## WORK TO COMPLETE
Check each line of the data for "استایل", and copy the ones that have it.

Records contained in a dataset
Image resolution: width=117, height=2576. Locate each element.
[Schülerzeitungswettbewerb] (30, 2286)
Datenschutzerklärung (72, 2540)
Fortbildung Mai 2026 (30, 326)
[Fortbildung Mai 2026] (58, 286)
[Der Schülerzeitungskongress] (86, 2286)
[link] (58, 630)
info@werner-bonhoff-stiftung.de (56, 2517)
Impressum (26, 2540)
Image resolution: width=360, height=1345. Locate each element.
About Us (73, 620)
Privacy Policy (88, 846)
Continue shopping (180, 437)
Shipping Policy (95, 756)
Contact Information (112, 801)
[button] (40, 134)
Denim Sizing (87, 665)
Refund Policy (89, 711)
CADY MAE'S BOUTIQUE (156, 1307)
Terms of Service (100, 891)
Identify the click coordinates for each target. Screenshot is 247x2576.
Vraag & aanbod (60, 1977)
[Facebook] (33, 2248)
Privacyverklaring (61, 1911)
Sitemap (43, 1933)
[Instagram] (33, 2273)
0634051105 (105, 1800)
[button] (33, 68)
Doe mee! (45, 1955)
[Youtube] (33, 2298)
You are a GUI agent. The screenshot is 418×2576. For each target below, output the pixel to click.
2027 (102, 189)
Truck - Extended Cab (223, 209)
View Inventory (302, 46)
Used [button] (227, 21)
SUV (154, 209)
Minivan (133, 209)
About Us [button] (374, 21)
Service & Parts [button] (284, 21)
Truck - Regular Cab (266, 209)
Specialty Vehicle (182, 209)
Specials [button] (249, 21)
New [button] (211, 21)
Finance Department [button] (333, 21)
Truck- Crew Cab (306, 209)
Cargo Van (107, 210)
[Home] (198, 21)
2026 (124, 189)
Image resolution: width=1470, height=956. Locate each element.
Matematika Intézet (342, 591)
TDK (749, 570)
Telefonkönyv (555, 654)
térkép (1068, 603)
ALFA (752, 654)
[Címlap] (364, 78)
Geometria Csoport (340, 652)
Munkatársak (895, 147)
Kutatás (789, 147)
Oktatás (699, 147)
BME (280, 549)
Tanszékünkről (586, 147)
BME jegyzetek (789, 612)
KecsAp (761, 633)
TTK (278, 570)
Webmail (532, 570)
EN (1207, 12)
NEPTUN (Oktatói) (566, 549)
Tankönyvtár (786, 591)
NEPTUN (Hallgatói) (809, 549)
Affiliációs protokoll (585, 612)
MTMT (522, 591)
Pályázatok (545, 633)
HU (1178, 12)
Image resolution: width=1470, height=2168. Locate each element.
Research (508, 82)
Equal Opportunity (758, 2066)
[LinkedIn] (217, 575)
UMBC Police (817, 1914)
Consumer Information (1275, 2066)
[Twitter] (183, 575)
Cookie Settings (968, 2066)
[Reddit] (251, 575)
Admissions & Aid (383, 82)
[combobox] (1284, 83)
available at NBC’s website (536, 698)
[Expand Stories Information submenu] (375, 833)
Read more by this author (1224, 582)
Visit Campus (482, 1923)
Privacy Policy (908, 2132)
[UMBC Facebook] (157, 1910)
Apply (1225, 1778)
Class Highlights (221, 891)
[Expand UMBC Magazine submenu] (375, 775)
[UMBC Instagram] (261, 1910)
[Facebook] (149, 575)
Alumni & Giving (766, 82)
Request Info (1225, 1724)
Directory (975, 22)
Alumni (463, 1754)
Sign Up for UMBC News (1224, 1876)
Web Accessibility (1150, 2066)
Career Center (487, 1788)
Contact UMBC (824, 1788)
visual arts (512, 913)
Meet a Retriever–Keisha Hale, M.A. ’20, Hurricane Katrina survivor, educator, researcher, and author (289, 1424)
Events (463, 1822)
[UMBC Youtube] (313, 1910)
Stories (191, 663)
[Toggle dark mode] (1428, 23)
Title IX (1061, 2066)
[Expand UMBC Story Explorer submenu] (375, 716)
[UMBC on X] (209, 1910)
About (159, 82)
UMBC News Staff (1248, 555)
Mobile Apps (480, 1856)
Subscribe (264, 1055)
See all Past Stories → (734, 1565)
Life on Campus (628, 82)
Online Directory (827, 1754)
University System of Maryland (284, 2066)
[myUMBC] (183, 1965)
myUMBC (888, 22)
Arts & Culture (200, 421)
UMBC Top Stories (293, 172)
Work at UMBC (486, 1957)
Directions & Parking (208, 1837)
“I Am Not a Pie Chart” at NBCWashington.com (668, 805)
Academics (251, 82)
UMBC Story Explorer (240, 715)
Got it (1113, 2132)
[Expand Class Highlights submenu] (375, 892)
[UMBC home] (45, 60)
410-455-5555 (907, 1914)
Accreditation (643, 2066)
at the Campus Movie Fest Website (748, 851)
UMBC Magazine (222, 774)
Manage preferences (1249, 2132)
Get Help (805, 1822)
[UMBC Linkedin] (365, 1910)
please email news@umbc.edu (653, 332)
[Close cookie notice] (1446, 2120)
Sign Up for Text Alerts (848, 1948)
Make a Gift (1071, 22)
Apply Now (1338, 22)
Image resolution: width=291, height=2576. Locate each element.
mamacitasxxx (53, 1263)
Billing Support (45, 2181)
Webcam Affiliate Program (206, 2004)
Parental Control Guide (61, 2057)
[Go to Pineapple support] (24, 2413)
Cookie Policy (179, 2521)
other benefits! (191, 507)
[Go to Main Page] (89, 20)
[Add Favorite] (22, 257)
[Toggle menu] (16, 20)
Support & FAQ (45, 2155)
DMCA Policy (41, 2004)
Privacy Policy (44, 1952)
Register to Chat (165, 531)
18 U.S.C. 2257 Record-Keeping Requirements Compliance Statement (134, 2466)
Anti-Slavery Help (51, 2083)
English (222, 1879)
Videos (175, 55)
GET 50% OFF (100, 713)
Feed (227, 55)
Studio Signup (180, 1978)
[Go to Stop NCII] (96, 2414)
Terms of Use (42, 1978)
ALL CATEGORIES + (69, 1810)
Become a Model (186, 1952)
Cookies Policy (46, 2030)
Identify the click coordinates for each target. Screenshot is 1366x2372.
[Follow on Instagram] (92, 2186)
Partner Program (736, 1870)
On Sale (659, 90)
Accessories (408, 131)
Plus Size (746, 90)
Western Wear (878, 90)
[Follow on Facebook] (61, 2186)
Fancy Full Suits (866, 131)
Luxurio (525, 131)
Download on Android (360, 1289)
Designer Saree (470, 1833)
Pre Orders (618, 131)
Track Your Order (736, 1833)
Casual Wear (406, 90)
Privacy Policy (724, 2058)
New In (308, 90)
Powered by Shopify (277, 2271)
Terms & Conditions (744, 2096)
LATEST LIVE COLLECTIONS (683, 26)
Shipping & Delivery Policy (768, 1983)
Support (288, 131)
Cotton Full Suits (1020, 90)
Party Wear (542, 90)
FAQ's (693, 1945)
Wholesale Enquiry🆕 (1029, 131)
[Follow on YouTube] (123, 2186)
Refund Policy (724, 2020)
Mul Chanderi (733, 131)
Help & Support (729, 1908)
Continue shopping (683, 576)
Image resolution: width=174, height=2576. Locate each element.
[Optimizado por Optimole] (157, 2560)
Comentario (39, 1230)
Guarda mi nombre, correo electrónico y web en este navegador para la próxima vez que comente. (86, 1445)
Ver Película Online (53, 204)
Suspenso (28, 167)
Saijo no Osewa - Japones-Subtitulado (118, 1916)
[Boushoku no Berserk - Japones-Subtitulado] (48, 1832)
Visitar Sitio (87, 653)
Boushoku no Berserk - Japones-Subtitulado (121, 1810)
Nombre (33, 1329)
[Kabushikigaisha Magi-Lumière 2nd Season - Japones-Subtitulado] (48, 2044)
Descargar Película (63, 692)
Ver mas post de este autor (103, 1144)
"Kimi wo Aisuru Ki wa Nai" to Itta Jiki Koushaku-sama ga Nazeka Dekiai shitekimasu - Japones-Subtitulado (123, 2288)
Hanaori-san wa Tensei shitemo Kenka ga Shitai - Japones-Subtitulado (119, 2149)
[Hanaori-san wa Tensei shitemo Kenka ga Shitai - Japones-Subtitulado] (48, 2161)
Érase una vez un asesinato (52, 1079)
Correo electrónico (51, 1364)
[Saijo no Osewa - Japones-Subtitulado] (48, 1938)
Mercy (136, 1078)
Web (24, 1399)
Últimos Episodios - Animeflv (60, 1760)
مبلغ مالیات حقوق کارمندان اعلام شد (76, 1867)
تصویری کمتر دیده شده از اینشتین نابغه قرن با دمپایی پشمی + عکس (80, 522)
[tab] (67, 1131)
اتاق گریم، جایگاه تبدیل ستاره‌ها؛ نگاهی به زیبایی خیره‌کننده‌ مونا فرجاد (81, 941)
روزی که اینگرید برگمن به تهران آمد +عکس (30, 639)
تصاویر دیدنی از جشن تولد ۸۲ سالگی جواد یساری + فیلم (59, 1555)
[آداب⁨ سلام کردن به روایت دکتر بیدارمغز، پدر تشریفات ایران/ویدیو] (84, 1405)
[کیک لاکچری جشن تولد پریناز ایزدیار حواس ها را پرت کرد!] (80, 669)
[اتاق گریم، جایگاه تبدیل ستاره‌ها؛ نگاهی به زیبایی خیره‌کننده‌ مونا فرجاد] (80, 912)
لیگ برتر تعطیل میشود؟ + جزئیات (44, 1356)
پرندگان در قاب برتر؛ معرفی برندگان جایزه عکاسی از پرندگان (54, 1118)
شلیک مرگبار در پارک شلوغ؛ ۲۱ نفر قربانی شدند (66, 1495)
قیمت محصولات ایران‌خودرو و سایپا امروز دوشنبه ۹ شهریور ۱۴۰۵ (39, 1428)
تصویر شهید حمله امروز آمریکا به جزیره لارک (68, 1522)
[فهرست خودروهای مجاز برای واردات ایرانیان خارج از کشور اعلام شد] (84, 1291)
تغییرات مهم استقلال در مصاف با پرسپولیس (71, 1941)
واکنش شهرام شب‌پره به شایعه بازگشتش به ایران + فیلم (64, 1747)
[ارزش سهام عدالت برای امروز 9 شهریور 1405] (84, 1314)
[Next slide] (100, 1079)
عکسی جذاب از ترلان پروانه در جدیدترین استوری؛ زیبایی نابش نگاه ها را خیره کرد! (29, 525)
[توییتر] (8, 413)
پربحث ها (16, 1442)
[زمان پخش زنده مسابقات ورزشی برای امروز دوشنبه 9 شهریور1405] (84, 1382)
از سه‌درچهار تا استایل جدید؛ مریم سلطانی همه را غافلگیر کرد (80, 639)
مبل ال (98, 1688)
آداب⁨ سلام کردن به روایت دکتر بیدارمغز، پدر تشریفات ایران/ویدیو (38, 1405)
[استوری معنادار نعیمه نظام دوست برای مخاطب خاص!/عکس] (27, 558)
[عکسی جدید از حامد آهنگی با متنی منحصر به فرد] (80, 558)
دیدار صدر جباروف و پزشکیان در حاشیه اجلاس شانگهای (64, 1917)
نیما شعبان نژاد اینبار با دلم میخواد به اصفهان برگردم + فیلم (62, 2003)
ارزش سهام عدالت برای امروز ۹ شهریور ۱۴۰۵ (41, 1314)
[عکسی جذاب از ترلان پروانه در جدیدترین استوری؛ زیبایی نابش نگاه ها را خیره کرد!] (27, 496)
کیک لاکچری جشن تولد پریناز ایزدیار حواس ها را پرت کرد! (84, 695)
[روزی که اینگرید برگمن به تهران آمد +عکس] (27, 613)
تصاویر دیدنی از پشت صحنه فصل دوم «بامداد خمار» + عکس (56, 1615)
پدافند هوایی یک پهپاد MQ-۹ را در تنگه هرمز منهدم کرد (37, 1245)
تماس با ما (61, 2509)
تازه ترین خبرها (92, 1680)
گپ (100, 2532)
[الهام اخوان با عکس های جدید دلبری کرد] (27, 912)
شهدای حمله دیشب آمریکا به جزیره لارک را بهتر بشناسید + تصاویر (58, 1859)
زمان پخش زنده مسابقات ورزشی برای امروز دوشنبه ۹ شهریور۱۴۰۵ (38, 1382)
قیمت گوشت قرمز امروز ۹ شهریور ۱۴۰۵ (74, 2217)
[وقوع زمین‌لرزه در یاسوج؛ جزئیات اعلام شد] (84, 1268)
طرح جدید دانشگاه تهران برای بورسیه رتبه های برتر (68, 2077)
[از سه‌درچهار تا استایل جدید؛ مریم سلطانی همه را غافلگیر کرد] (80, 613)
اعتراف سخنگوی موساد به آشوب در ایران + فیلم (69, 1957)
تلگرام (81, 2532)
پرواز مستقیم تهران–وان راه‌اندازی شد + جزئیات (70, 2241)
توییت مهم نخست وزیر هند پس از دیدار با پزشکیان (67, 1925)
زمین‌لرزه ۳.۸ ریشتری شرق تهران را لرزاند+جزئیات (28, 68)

## RESULT
از سه‌درچهار تا استایل جدید؛ مریم سلطانی همه را غافلگیر کرد (80, 639)
[از سه‌درچهار تا استایل جدید؛ مریم سلطانی همه را غافلگیر کرد] (80, 613)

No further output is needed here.